Change in partner communication was not related to change in condom use, B = −0.98, SE = 0.51, P = .05, 95% CI [−1.81, 0.15], indicating no mediation. Change in HIV knowledge was related to change in condom use, B = 1.55, SE = 0.27, P < .001, 95% CI [1.11, 1.99], and the indirect effect (intervention to change in HIV knowledge to change in condom use) was statistically significant, B = 0.40, SE = 0.10, P < .001, 95% CI [−2.55, 0.21], indicating mediation. Change in percieved barriers was not related to change in condom use, B = −1.17, SE = 0.84, P = .16, 95% CI [−2.55, 0.21]. Change in behavioral intentions to use condoms was related to change in condom use, B = 1.48, SE = 0.14, P < .001, 95% CI [1.26, 1.70], and the indirect effect (intervention to change in behavioral intentions to change in condom use) was statistically significant, B = 0.92, SE = 0.20, P < .001, 95% CI [0.19, 0.41], indicating mediation. Change in community prevention was related to change in condom use, B = 0.19, SE = 0.09, P < .05, 95% CI [0.54, 1.30], but the indirect effect (intervention to change in community prevention to change in condom use) was not statistically significant, B = 0.05, SE = 0.04, P = .16, 95% CI [−0.02, 0.14], which indicated no mediation.

Discussion

Results demonstrated that SEPA has moderate efficacy with many of the HIV risk factors under investigation. Specifically, the results confirmed hypotheses that SEPA would: (1) decrease biological risk (i.e., incidence of Chlamydia), (2) improve health safety behaviors (i.e., condom use, substance abuse and IPV), and (3) improve social cognitive and community prevention, although some changes were negligible as more time passed. The findings from this trial add to the evidence base supporting the efficacy of SEPA by corroborating the results documented in the first trial [20] and also by demonstrating efficacy for Hispanic women from diverse backgrounds. Notably SEPA reduced IPV, making it the first culturally-specific HIV prevention program known to reduce IPV. Most importantly, SEPA simultaneously addressed multiple and interrelated health disparities experienced by Latinas, which potentiates the public health significance of this intervention. Culturally specific interventions are needed for Hispanic women and promising findings of the current study indicate more research on the dissemination and the effectiveness of SEPA is warranted. Future wide-scale adaptations of SEPA should also account for cultural heterogeneity among Hispanic women.

There was mixed evidence for the theorized mechanisms of action of SEPA. Women in the SEPA intervention had improvements in relationship communication; however, this did not mediate intervention effects on condom use. Further research is needed to explore if alternate pathways connect improved communication to condom use (e.g., through decreased IPV). Women in the SEPA intervention had increases in HIV knowledge and behavioral intentions to use condoms which contributed to increases in condom use. The increased knowledge of HIV risk was likely related to increased intentions to use condoms, and thus encouraged SEPA participants to be more assertive about the initiating condom use with their sexual partners.

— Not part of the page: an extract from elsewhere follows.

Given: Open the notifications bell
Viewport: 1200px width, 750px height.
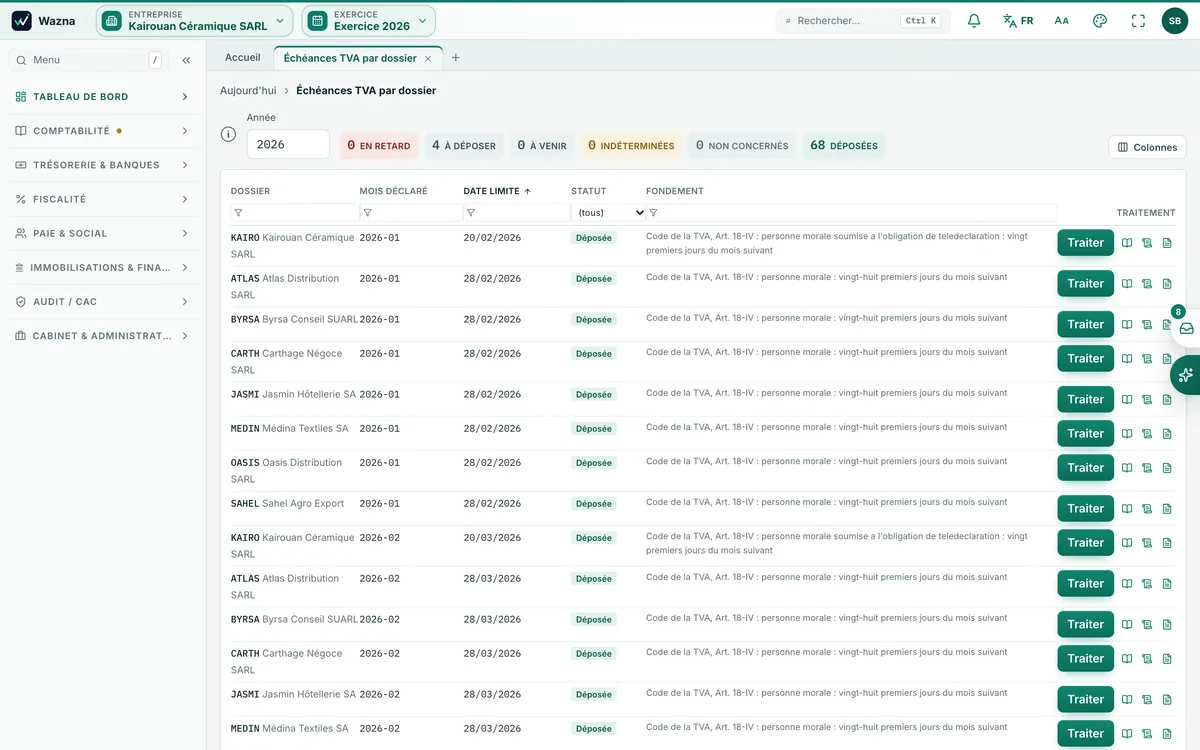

In contrast to the previous trial [20], women in SEPA did not show improvements in self-efficacy or perceived HIV risk. This may have been due to ceiling effects on the self-efficacy scale. Most women endorsed the extreme high responses at baseline, making it difficult to show improvements. Lack of change in perceived risk may have been related to the increased use of condoms and hence an actual decrease in risk. More research is needed to evaluate the validity and reliability of the self-efficacy measure for Hispanic women and to clarify the relationship between SEPA, self-efficacy and risk for HIV among Hispanic women.

Some initial gains in HIV risk variables for women in SEPA compared to the control condition appeared to decline over a full year. For example, HIV knowledge increased through the first 6 months of the follow-up period, but knowledge was at a level that was indistinguishable from the control condition at the 1 year follow-up. Similar diminishing effects of the SEPA intervention were also found for other variables, including perceived barriers and women’s likelihood of discussing HIV/AIDS. These declines support the development of longer-term HIV prevention interventions. Improvements for women in the delayed treatment control condition are consistent with the idea that repeated engagement with HIV risk topics (e.g., repeated questions about the importance of HIV prevention) has benefits. Perhaps by incorporating the peer-to-peer trainer model within SEPA, women can be trained to continue to educate other women in the community, raising the chances that the intervention will have longer-term positive effects.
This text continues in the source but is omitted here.